Explore the material:
[A] Using the passage on heart muscle cells made from stem cells, answer these:
(i) Which hiPSC line did the study focus on?
(ii) What share of α-MyHC is expressed in the ventricles of the adult healthy human heart?
(iii) What two strategies were used to induce the α-MyHC isoform?
[B] Extend the passage on heart muscle cells made from stem cells with new sentences that carry on after its final sentence.

-- Text under study follows --

For proof-of-concept, we focused on the well-studied DF-19-9-11 hiPSC line and their efficient differentiation into hiPSC-CMs, as shown previously14,15,41,48. Main new findings here show that under standard culture conditions, the hiPSC-CMs sarcomeres express the β-MyHC isoform at the protein level, with no significant detection of the α-MyHC isoform by IF or by Western blotting. The apparent little or noexpression of α-MyHC in hiPSC-CMs is concerning given the 10–15% expression of α-MyHC in the ventricles of adult healthy human heart27,28. Thus, we surmise that the 100% β-MyHC isoform and little to non-detectable α-MyHC isoform, is the MyHC isoform signature of the failing human heart27,28. To address this deficit, we implemented two complementary α-MyHC isoform induction strategies: one via gene editing and, in parallel studies, by direct gene transfer. Results provide evidence of induced cardiac MyHC isoform protein expression in hiPSC-CMs. The present study shows for the first time to our knowledge that acquiring in hiPSC-CMs the α-MyHC isoform profile found in healthy human myocardium produced a significant augmentation in contraction amplitude and faster kinetics at baseline and during cardiac stress testing. This enhanced contractile function can be attributed to the induction of α-MyHC isoform protein, which has been well documented in rodent and rabbit studies to increase contraction via faster rate constant for myosin cross-bridge attachment24,25,26,31,49,50. It should also be noted that the enhanced contractile function in α-MyHC expressing hiPSC-CMs reported here still leaves open the problem of an overall lack of maturation of hiPSC-CMs, and this remains a critical roadblock to the field22. Nonetheless, collectively, this approach has the mechanistic potential to reverse key elements of sarcomere-based dysfunction in heart failure as pertains to the role of cardiac MyHC isoform expression profile in hiPSC-CMs. Further, this approach should further facilitate studies on hiPSC-CMs disease modeling and drug screening12.

-- Text under study concluded --
-- Stored data follows --

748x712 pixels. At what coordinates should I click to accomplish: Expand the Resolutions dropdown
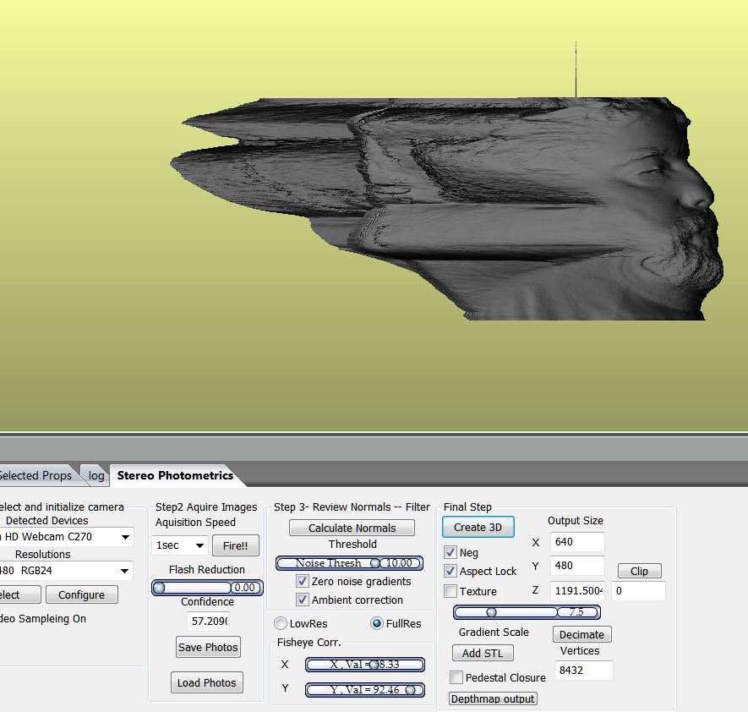coord(125,572)
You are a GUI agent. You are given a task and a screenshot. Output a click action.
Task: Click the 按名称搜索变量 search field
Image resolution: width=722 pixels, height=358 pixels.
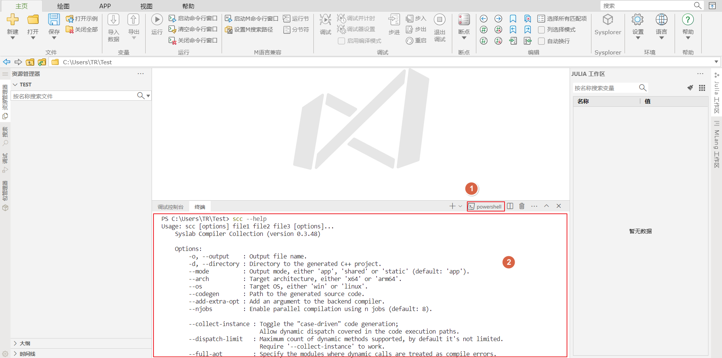[x=605, y=88]
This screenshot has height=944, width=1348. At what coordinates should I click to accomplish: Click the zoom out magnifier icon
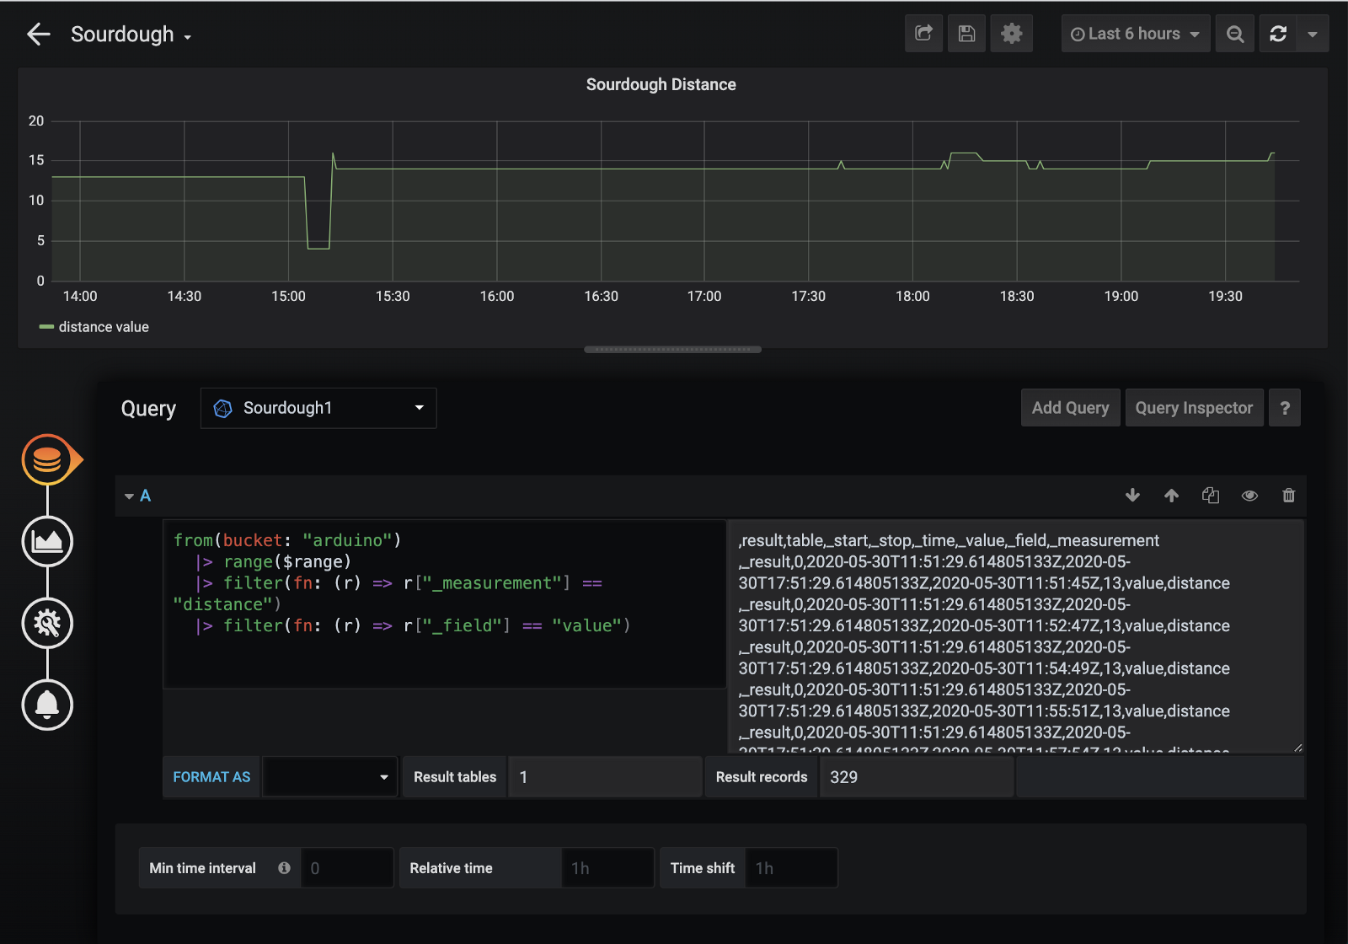1235,34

-- Stored data concluded --

Answers for each item:
[A]
(i) DF-19-9-11
(ii) 10–15%
(iii) Gene editing and direct gene transfer

[B]
From studies on diseased human heart muscle, Leinwand and Bristow et al. advanced the hypothesis of the essential role of α-MyHC isoform expression for normal heart mechanical function27,28. They proposed that the healthy human ventricle requires a small but highly physiologically relevant amount of α-MyHC isoform expression (~ 10–15% of the total MyHC content), and that the loss of α-MyHC protein in the sarcomeres has a direct role to depress contraction and associated human heart failure27,28. It follows that the absence, or reduced amount, of sarcomeric α-MyHC protein content represents a key component of the sarcomeric “failure signature” of the diseased human heart. In this light, it is notable that we report hiPSC-CMs with no detectable α-MyHC protein, paralleling the MyHC isoform profile of failing myocardium in humans. We note that while other studies report variable amounts α-MyHC content in an apparent hiPSC line dependent manner, these studies do share a commonality of reduced α-MyHC content during time in culture48,51. Thus, there is evidence that a reduction in the amount of α-MyHC, relative to the β-MyHC isoform, appears to be a shared feature of hiPSC-CMs, and this parallels the reduction in α-MyHC content noted in the failing human myocardium27,28. Consistent with this, our hypothesis of implementing α-MyHC gene replacement principles via gene editing or gene transfer into β-MyHC dominant hiPSC-CMs is supported by the data showing that α-MyHC expression directly enhances hiPSC-CMs contractility and relaxation parameters. We also report qualitatively similar findings in rodent neonatal cardiac myocytes that express β-MyHC, where α-MyHC induction enhances contractility and relaxation parameters. These findings gain additional support from past studies using α-MyHC gene replacement engineering in failing rodent, rabbit and in adult human cardiac muscle, with data showing enhanced cardiac myocyte contraction, independent of alterations in the intracellular Ca2+ transient24,25,26,31,52.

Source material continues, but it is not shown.